Turn the records below into a Markdown table with the columns No. and Line. Give each non-blank line its own numbered row, skip the blank lines, and leave the pictures out of your answer.

______________________________

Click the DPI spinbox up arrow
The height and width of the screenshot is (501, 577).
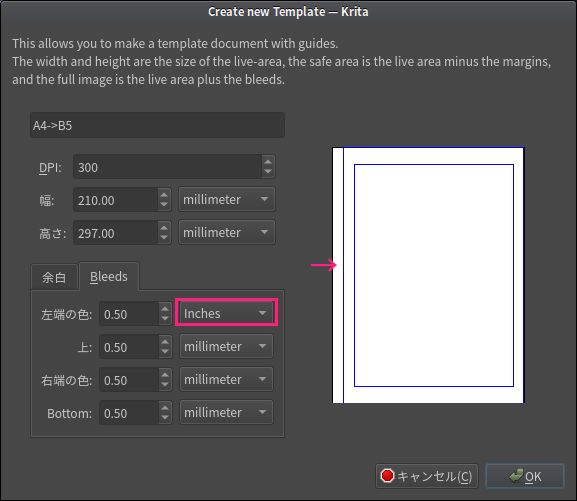(268, 162)

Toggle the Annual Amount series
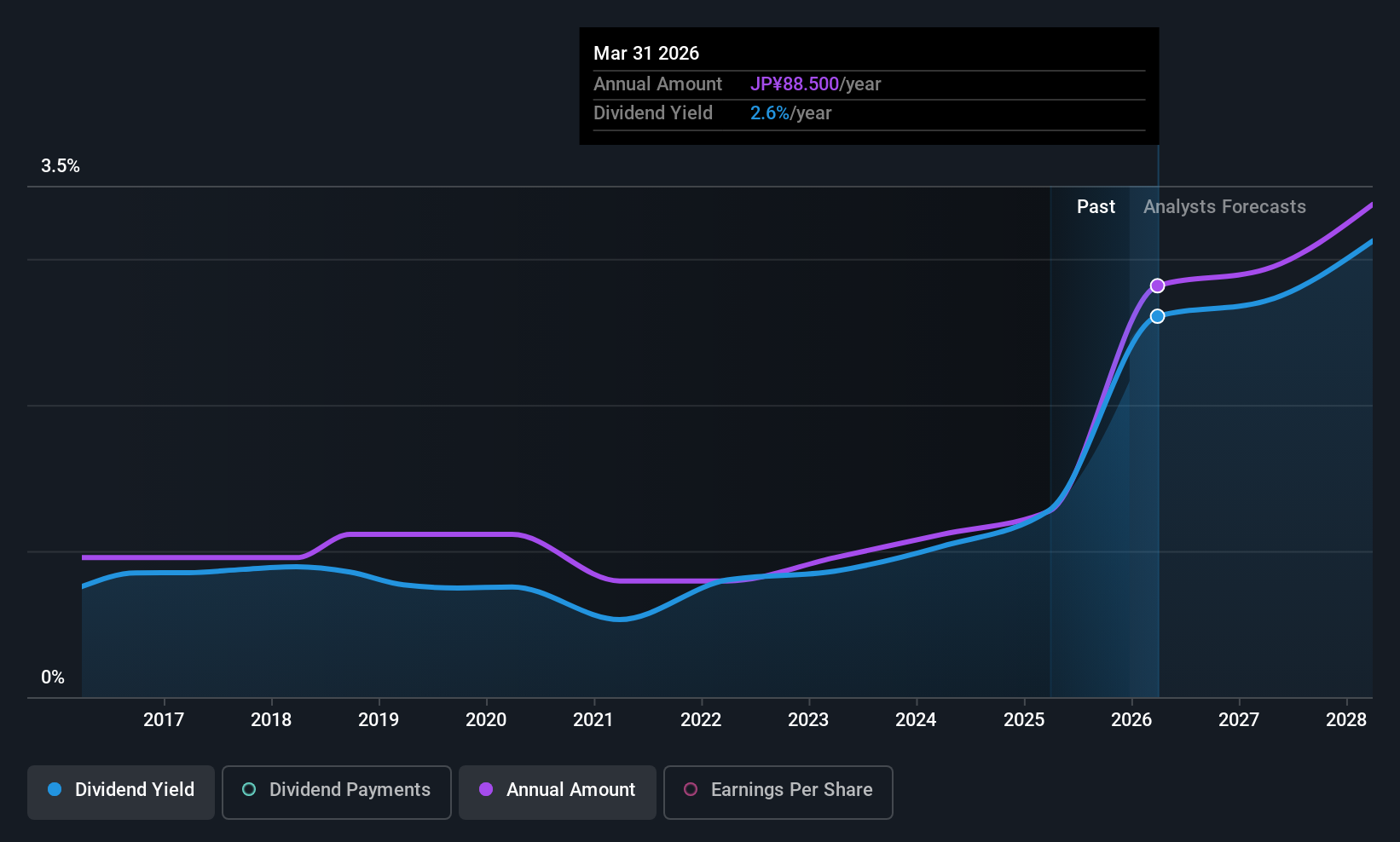(x=558, y=792)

______________________________

▶ **Exercise solution**
| No. | Line |
|---|---|
| 1 | Click the DPI spinbox up arrow |
| 2 | The height and width of the screenshot is (501, 577). |
| 3 | (268, 162) |
| 4 | Toggle the Annual Amount series |
| 5 | (x=558, y=792) |